In today's world, which language should an Indian parent lay stress on?
Parents in India are sometimes confronted with a dilemma. Should they send their child to an English medium school or to a vernacular medium school?
33-year-old Sanjana put her son in a Hindi medium school, and her younger daughter in an English medium school. Her younger daughter speaks English and Hindi with ease, but her son struggles with English. Seeing this, Sanjana now plans to change her son's school and put him in an English medium as well. According to Sanjana, "If a child is put in an English medium school, he would still be able to speak Hindi fairly well thanks to the daily exposure to Hindi film, Hindi music and conversations in Hindi at home with parents, grandparents or the help. But the reverse doesn't usually hold true. A child that goes to a Hindi medium school doesn't usually get a very good grasp of the English language."
Their love and pride for their motherland makes them want to opt for a Hindi or vernacular medium school, but then they wonder whether poor may prove detrimental to their children's careers later on.
It is best that you know both sides of the story, so you make an informed choice.
Appearing for entrance exams
First of all, know that most standard admission tests or entrance exams for postgraduate study like MBA, test your English skills. In fact an entire section, of such tests, is devoted to English. Similarly, if your child ever wants to study overseas in the UK, USA or Australia, he will need to prove his proficiency in English before he can gain admission.
Working with MNCs
With India fast becoming a global player, chances are by the time your child is an adult, he will have access to people from various countries and nationalities, speaking various languages. Possibly the only language that will bind them all together is English. In addition, poor English skills will not help your child get a job in the numerous multinationals mushrooming all over the country.
Writing for newspapers or magazines
Despite there being so many Hindi reading and speaking Indians in the country, the largest selling newspapers are all English newspapers. A greater number of Indians cannot read. Out of those who can read, some read Hindi, some read Marathi, some read Punjabi…. Regional papers may sell very well, but they sell well mainly in the relevant region. It follows that as English newspapers sell more copies, they have more bureaus, are bigger, have more staff, get more advertisements and pay higher salaries. In addition, the Internet has opened up a whole new medium of communication - mostly again in English. If your child ever wants to write for a newspaper, magazine or online website, chances are that he will have more options open to him if he is well versed in English.
Hindi television channels on the other hand, are doing far better than English channels.

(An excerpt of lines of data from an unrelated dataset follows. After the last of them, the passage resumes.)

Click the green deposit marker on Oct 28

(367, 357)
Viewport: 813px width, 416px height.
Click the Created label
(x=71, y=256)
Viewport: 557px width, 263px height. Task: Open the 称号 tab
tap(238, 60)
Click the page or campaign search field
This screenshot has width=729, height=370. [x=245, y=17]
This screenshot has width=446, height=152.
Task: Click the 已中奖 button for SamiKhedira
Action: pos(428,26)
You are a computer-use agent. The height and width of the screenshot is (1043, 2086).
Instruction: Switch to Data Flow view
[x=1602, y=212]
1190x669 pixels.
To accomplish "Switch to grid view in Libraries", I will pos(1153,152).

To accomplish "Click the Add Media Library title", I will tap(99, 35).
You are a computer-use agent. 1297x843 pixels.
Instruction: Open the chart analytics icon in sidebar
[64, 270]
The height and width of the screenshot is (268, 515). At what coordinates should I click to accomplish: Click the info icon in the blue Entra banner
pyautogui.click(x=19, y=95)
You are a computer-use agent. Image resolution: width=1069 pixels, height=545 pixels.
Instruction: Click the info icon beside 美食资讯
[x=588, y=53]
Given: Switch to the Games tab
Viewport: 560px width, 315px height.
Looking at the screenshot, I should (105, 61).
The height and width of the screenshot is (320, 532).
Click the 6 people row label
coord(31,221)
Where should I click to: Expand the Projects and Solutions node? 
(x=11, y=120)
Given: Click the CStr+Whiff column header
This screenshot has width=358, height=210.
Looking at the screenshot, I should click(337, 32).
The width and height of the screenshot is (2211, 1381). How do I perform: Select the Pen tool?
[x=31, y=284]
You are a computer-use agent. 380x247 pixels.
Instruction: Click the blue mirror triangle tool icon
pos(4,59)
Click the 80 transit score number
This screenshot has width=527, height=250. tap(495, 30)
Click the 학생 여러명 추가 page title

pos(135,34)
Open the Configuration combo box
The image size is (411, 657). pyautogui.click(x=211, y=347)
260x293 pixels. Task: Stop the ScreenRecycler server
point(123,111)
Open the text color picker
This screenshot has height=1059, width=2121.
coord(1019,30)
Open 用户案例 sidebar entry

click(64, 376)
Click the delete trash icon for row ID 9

New Hindi serials are cropping up every now and again, and needless to say, the demand for Hindi scriptwriters greatly exceeds the demand for English scriptwriters. In fact almost all English serials are Hollywood imports. Similarly, Hindi movies require scripts in Hindi, and Hindi news channels, which have a greater viewership than English news channels, require newsreaders that are fluent in Hindi. Here's where a strong command over Hindi will hold your child in stead.
Fluency in both languages should be encouraged. There is no getting away from the fact that English is here to stay, and its importance and popularity are only going to increase, but make sure your child is fluent in Hindi or some other regional language too. Children who live abroad should especially be encouraged to learn their national language, so they stay in touch with their roots and culture.